Dr. Langford shrugged and set the axial images down on her desktop. “Without the written report or an MRI scan, it's difficult to say for sure. What these show me, however, is that the tumors are clustered on the ovaries like clumps of salt, or like fistfuls of sand grains. Everything else — kidney, spleen, liver, pancreas — these appear unremarkable.”

“Unremarkable? Is that good?” Hollis asked.

“That's good,” Dr. Langford said. “As for mesenteric cancer, we won't know what we're really dealing with or what can be done about it unless we get inside you and see. To be totally fair, I can't accurately call it ovarian cancer until we take a look at it and pathology confirms it — and that's what I highly recommend we do.”

“All right,” Debra said emphatically, as if she were acquiescing to something no more complicated than a back rub. “Let's do that.”

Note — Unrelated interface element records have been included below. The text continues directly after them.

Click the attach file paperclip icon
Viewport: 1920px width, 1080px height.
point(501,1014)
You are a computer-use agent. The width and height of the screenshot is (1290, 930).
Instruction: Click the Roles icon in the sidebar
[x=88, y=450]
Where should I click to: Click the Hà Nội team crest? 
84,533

“Okay,” Hollis mumbled, unsure then of everything which had just been said, hearing his own mouth speak but feeling apart from the situation. In hindsight, there was much he would forget about, much during those weeks which had flashed by him like an incomprehensible blur — various reports, laboratory data, medical jargon. Yet even now, he remains aware of his complete and utter helplessness throughout, watching when Debra was wheeled on a gurney into surgery, half smiling while she joked, “If I die on the table, put ‘She wasn't ready’ on my tombstone,” and fighting tears once the gurney had rolled beyond swinging metal doors. And, too, he came to understand the havoc the disease had created within his wife, how it had managed to spread into the peritoneum — to the uterus, the lymph glands, the bladder, the gallbladder — how surgery could eliminate 95 percent of the cancer, while the remaining 5 percent was inoperable (hundreds of microscopic tumors continuing to ravage the serous membrane of her abdomen, seeking a home, some building a thriving colony on the delicate surface of her bowel).

“Stage-III–C ovarian cancer grade two,” was Dr. Langford's ultimate determination, revealed in the hours following Debra's operation. “Abdominal implants more than two centimeters in diameter and positive retroperitoneal or inguinal nodes.”

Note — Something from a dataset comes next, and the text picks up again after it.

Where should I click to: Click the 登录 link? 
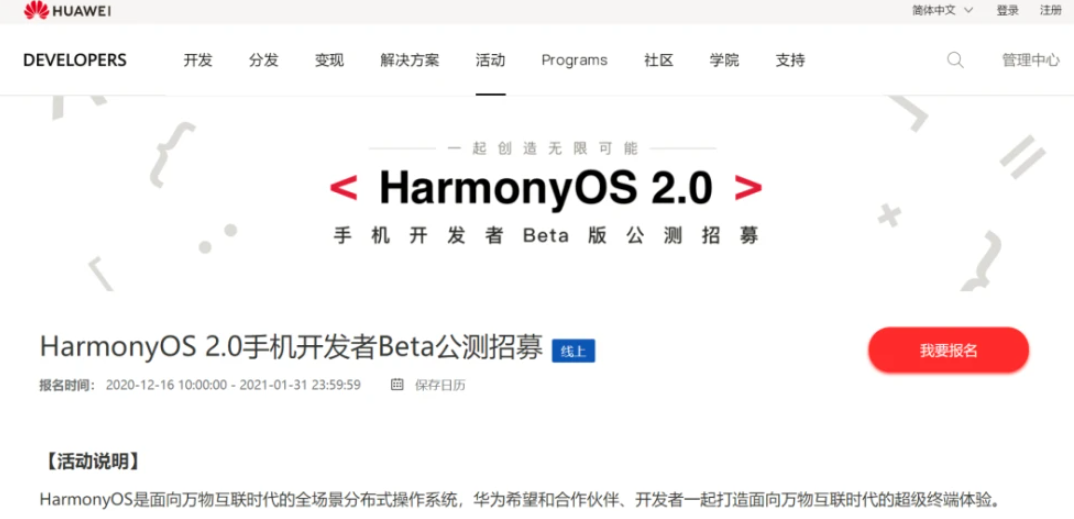[x=1008, y=10]
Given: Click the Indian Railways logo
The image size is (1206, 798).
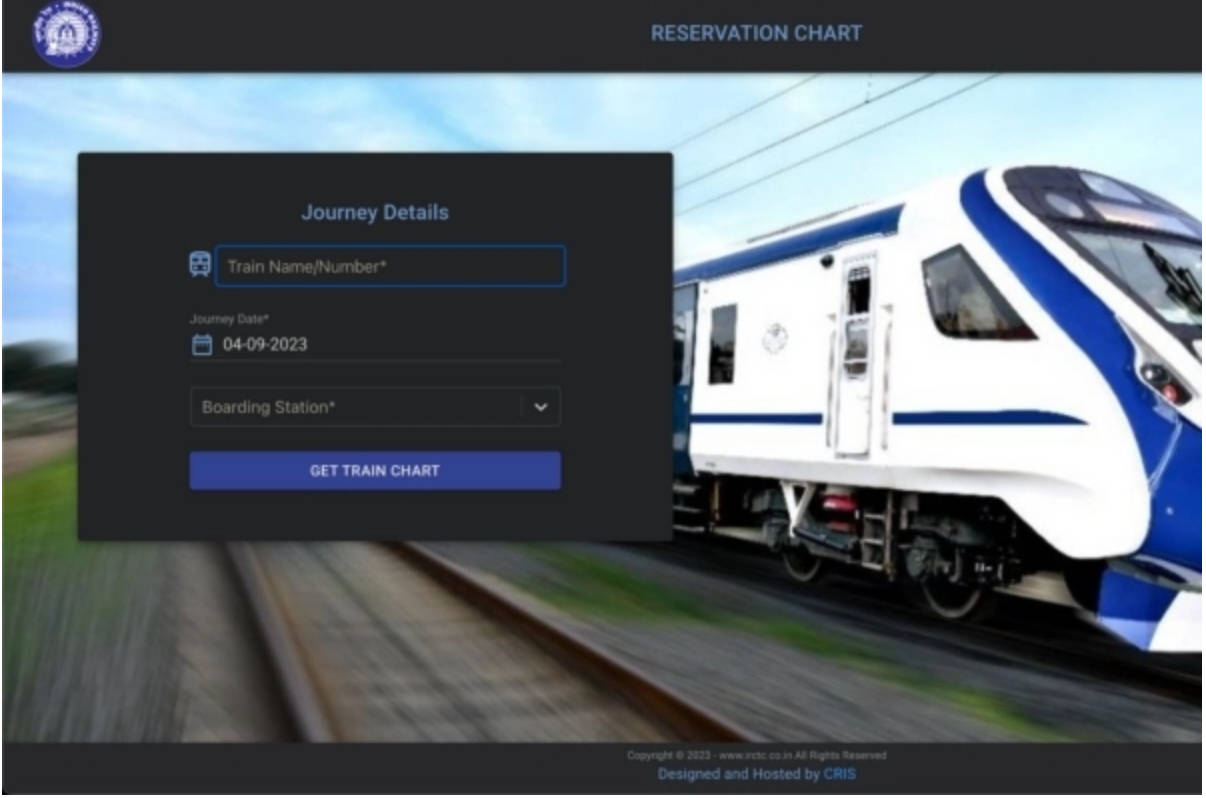Looking at the screenshot, I should click(x=67, y=34).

“I don't understand,” Hollis had said. “It isn't making sense.”

“Papillary serous cystadenocarcinoma,” the doctor replied. “That's the cancer your wife has.”

“I still don't understand. What does it mean?”

But amidst that growing confusion, as he had felt overwhelmed by cryptic terminology or frightened by the possibility of losing the person he loved the most, Hollis brought his mind to the short-lived gray area — the fleeting period between not knowing for certain and knowing too well (after Dr. Taylor's diagnosis and prior to Dr. Langford's surgery) — when he and Debra had left Tucson at dusk and drove back to Nine Springs, and he told her while they went, “It'll be fine, you'll see. We'll survive this.”

“I have no doubt, dear,” she had said, gazing ahead at a reddish-orange-hued horizon masked behind a veil of smoke. “In fact, I'm positive of it.”

Several minutes later, Debra requested he stop at a roadside Circle K, where she purchased a six-pack of Tecate and a bag of gummy worms. Arriving home, she surprised Hollis by avoiding the house altogether, preferring instead to walk the perimeter of their property, leading him along the gravel pathway which guided them into the backyard. Soon they sat inside his unlit tiki hut as if in hiding, drinking beer and savoring the nighttime. She had never shown an interest in the hut before — nor had she done so since — but on that evening she seemed to regard it just like he often had: as a kind of a refuge from the larger world, a place devoid of fear or complications.

“This is nice,” she said, angling to one side in order to pat his right knee. “I think I can see why you like it out here.”

“Gives you a whole different feeling, right?”

“I'd say so,” she said, her obscured form readjusting, moving upright on the deck chair.

And for a while they stayed there — finishing the gummy worms and Tecate, their fingers eventually interlaced — breathing the carbon-laden air, observing the jagged line of fire snaking across the far-off, imperceptible mountaintop and appearing like a savage fissure in what was usually a starry sky.